Python itemgetter
doesn't return tuples of length 0 or 1.
For example:
from operator import itemgetter
def get_something(keys):
d = {
"a": 1,
"b": 2,
"c": 3
}
return itemgetter(*keys)(d)
print(type(get_something(["a", "b"])))
# <class 'tuple'>
print(type(get_something(["a"])))
# <class 'int'>
print(type(get_something([])))
# TypeError: itemgetter expected 1 arguments, got 0
Is there any good reason that the itemgetter
is written this way? And not (1,)
for the second last ()
and for the last?
Is there some other built-in option if I always want to return a tuple/list given the keys?
Is there some other built-in option if I always want to return a tuple/list given the keys?
just use a comprehension:
[d[k] for k in keys]
In context:
from operator import itemgetter
def get_something(keys):
d = {
"a": 1,
"b": 2,
"c": 3
}
return [d[k] for k in keys]
print(get_something(["a", "b"]))
#[1, 2]
print(get_something(["a"]))
#[1]
print(get_something([]))
#[]
Part of your confusion comes from the fact that your get_something()

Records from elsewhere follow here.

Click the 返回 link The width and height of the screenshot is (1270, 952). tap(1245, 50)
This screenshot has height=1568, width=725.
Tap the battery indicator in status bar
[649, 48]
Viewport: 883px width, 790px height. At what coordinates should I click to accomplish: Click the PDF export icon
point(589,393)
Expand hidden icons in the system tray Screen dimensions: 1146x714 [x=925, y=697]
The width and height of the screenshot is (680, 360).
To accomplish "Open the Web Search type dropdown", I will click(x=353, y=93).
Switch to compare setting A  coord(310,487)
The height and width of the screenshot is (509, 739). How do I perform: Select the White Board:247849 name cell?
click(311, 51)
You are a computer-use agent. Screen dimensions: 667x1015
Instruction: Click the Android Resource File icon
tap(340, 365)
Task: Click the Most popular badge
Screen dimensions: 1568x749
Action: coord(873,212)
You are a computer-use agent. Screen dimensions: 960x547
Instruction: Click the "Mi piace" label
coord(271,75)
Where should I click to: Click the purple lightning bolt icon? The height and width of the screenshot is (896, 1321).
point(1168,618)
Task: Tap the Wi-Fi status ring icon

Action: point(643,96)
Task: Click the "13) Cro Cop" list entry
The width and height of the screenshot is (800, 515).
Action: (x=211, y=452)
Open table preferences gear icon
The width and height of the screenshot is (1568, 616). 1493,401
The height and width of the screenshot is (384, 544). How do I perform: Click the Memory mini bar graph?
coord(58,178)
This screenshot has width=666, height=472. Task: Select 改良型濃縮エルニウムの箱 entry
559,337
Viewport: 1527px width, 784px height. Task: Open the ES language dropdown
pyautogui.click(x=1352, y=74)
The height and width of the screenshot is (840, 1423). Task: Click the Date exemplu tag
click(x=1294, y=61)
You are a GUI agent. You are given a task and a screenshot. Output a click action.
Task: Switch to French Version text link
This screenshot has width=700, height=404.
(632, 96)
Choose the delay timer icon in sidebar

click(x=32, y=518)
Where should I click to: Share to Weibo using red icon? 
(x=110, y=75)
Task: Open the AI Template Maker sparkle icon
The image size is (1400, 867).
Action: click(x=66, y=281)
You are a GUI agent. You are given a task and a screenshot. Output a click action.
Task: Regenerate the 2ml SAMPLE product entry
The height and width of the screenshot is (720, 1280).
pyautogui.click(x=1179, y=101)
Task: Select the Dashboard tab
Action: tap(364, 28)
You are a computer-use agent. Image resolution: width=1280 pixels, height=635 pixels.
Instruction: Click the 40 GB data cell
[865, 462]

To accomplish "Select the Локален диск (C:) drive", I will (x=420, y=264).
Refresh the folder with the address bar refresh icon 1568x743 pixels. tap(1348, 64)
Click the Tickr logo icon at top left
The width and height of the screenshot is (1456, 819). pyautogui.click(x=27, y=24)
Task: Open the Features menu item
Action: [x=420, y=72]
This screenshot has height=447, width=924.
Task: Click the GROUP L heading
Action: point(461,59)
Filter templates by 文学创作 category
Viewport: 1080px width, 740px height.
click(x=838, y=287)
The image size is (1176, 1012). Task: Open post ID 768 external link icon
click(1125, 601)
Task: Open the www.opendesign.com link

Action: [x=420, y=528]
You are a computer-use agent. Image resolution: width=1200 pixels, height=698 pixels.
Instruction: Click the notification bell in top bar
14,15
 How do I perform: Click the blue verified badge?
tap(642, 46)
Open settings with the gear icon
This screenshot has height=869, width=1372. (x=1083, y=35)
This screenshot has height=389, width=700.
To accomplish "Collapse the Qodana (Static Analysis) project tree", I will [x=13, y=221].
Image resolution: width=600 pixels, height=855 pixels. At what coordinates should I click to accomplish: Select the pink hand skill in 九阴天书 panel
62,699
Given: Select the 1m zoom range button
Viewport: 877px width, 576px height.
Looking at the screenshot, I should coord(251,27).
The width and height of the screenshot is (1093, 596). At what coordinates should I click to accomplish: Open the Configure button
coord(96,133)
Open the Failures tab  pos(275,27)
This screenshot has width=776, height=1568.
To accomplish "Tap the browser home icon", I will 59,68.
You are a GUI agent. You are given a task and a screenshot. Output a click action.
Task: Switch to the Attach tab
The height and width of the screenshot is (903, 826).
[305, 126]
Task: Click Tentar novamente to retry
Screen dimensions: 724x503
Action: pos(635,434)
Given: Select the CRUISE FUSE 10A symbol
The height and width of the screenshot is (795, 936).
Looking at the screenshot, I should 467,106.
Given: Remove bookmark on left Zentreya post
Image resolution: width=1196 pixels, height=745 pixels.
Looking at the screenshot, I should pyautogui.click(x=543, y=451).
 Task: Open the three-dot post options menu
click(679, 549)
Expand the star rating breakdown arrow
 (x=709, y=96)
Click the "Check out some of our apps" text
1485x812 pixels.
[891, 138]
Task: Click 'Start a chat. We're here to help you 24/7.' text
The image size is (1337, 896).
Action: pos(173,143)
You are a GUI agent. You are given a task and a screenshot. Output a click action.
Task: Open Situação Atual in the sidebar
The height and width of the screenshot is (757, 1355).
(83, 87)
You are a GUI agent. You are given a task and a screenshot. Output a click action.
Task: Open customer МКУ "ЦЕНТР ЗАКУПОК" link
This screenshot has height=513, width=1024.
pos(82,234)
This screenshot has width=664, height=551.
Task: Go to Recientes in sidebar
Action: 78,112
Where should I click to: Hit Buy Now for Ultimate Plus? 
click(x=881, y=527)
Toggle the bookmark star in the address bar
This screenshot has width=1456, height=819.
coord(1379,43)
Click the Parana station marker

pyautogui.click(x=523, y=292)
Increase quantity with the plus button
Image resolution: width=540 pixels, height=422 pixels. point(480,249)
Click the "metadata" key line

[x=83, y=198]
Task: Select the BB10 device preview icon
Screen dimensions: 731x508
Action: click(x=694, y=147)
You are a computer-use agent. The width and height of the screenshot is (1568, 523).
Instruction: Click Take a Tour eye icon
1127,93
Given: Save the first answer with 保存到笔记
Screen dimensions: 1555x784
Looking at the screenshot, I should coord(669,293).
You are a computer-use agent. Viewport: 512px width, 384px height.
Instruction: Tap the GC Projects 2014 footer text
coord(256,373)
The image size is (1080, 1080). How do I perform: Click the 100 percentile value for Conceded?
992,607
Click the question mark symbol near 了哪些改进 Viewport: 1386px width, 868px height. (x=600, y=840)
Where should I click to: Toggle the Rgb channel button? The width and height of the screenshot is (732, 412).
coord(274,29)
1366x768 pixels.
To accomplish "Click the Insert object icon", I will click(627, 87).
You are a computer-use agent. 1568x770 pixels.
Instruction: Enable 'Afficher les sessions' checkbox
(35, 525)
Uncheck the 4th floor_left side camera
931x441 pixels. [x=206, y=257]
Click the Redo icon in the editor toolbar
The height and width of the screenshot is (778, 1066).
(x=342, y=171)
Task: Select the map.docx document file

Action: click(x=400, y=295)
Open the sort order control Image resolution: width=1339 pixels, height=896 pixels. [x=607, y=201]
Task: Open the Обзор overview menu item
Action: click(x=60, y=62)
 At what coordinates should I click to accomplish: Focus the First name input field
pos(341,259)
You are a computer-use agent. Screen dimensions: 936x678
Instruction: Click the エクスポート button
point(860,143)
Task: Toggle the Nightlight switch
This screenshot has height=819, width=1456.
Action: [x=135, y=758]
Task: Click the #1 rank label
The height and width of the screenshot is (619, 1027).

func takes a single argument (expected to be an iterable) and unpacks it when passing it to itemgetter()
. This results in the return value of get_something()
not being "symetric" with it's arguments.
If you defined get_something()
to use varargs instead (as itemgetter()
does) :
def get_something(*keys):
d = {
"a": 1,
"b": 2,
"c": 3
}
return itemgetter(*keys)(d)
the return values would be more consistant with the arguments, ie:
# ask for 3 keys, get 3 values:
>>> get_something("a", "b", "c")
(1, 2, 3)
# ask for 2 keys, get 2 values:
>>> get_something("a", "b")
(1, 2)
# ask for one key, get 1 value
>>> get_something("a")
1
# all of this with tuple unpacking in mind:
a, b = get_something("a", "b")
a = get_something("a")
Now the point is that few people would bother using itemgetter()
to implement your get_something
function - itemgetter
has mainly been designed to be used as a callback for sorted()
and like functions / methods (where it's current behaviour makes sense), and get_something
would more canonically be implemented with a list expression ie:
def get_something(keys):
d = {
"a": 1,
"b": 2,
"c": 3
}
return [d[k] for k in keys]
which would take an iterable and return a (possibly empty) list.